### TASK STATEMENT:
Within the material below, transcribe exactly the lines from the one holding "Task: Focus answer" through the one holding "Click the copied-style badge on lina copy 3", keeping both ends and skipping the rest.

### EXTRACTED RECORDS:
---------------
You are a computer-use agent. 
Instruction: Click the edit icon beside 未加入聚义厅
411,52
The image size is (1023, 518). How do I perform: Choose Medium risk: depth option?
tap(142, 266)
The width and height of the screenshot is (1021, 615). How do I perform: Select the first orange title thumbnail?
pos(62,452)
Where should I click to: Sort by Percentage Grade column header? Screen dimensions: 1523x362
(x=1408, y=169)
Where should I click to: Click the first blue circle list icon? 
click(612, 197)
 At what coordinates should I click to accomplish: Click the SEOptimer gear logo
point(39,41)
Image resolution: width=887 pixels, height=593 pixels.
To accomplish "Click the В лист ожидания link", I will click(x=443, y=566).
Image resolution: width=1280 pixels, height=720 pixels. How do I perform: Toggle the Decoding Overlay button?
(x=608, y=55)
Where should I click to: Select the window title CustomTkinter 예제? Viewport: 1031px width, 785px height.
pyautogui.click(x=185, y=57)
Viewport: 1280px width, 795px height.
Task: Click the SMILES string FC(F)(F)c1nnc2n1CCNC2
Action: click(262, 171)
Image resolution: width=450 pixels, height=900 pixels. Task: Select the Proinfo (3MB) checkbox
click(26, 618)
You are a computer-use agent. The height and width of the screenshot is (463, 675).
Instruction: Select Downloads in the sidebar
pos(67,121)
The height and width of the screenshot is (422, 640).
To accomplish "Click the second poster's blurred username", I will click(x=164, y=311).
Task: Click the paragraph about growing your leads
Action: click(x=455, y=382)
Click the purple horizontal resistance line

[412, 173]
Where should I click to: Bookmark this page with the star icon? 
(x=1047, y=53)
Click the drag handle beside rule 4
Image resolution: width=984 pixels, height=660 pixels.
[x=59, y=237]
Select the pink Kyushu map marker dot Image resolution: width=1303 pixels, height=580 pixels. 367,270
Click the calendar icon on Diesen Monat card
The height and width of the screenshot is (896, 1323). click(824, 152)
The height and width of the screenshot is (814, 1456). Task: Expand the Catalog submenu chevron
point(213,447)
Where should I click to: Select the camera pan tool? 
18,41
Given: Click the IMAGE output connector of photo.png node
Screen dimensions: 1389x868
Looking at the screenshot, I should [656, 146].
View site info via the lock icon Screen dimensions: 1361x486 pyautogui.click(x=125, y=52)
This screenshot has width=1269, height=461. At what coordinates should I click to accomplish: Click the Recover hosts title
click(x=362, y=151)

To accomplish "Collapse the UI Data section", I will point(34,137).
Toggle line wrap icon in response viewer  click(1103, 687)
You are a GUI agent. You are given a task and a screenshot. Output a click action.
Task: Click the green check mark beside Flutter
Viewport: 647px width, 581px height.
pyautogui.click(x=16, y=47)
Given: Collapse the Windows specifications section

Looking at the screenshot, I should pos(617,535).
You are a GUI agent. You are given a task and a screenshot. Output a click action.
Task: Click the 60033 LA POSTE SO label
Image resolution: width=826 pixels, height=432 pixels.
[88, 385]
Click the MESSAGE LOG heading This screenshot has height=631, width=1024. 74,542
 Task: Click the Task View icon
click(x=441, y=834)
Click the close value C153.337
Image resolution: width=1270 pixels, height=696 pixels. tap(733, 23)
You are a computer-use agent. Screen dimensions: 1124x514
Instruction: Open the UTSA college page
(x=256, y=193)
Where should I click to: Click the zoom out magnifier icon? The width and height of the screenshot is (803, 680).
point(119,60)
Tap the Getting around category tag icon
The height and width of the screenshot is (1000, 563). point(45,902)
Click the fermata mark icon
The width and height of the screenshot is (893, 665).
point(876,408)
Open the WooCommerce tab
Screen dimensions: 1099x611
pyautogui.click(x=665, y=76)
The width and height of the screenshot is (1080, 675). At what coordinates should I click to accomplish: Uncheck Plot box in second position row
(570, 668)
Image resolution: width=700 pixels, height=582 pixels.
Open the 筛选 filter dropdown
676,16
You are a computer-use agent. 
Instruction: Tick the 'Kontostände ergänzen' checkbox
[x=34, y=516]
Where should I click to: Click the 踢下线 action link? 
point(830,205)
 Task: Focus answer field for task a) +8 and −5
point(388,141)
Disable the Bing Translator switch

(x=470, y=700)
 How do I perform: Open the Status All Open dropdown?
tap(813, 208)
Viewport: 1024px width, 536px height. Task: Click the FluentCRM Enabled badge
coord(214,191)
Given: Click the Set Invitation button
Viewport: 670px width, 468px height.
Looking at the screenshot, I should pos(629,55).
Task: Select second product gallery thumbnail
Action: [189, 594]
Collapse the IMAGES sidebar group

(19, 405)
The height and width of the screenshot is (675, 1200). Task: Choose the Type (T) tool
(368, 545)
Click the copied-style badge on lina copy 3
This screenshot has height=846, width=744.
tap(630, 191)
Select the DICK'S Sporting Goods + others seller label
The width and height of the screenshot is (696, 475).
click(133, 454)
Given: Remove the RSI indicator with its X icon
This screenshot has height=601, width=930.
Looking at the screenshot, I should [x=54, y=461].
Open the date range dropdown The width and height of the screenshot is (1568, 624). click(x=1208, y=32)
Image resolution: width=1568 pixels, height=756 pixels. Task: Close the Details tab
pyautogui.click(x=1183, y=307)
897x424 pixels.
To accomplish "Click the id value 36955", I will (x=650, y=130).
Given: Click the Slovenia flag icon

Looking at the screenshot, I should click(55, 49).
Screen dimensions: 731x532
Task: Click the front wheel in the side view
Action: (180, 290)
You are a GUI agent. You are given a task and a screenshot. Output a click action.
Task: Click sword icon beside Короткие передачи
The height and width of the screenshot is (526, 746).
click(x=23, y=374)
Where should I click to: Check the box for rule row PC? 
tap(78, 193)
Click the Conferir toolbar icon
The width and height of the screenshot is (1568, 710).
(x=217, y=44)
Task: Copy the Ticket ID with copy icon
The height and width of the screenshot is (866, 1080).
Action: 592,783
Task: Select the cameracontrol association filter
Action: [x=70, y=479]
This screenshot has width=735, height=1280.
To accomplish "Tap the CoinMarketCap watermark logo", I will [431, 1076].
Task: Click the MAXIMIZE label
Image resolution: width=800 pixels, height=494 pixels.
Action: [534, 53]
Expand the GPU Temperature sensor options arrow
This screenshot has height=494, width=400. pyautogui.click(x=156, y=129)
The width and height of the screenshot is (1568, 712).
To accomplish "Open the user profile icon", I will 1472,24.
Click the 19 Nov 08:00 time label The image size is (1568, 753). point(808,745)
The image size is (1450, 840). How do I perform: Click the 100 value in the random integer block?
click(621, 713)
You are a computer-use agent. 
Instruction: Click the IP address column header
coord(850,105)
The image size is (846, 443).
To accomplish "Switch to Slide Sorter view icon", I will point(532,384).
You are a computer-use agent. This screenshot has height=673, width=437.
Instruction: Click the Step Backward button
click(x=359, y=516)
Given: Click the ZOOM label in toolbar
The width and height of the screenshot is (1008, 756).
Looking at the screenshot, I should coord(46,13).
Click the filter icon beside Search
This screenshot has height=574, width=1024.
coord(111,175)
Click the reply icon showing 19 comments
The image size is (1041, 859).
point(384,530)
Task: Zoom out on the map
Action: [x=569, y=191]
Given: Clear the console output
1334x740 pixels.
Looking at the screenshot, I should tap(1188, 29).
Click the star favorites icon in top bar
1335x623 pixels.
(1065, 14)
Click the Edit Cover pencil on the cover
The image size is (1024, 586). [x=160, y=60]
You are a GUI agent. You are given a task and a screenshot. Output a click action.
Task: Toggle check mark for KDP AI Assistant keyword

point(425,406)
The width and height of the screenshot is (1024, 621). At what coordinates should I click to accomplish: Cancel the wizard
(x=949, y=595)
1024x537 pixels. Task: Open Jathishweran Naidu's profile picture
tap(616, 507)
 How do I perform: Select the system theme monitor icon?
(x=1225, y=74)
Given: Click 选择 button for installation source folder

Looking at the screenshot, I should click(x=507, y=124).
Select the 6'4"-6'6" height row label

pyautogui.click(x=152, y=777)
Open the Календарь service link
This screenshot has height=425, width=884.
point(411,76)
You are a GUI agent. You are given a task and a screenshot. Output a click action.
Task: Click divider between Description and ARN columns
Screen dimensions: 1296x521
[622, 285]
---------------
### EXERCISE ANSWER:
 Task: Focus answer field for task a) +8 and −5
point(388,141)
Disable the Bing Translator switch

(x=470, y=700)
 How do I perform: Open the Status All Open dropdown?
tap(813, 208)
Viewport: 1024px width, 536px height. Task: Click the FluentCRM Enabled badge
coord(214,191)
Given: Click the Set Invitation button
Viewport: 670px width, 468px height.
Looking at the screenshot, I should pos(629,55).
Task: Select second product gallery thumbnail
Action: [189, 594]
Collapse the IMAGES sidebar group

(19, 405)
The height and width of the screenshot is (675, 1200). Task: Choose the Type (T) tool
(368, 545)
Click the copied-style badge on lina copy 3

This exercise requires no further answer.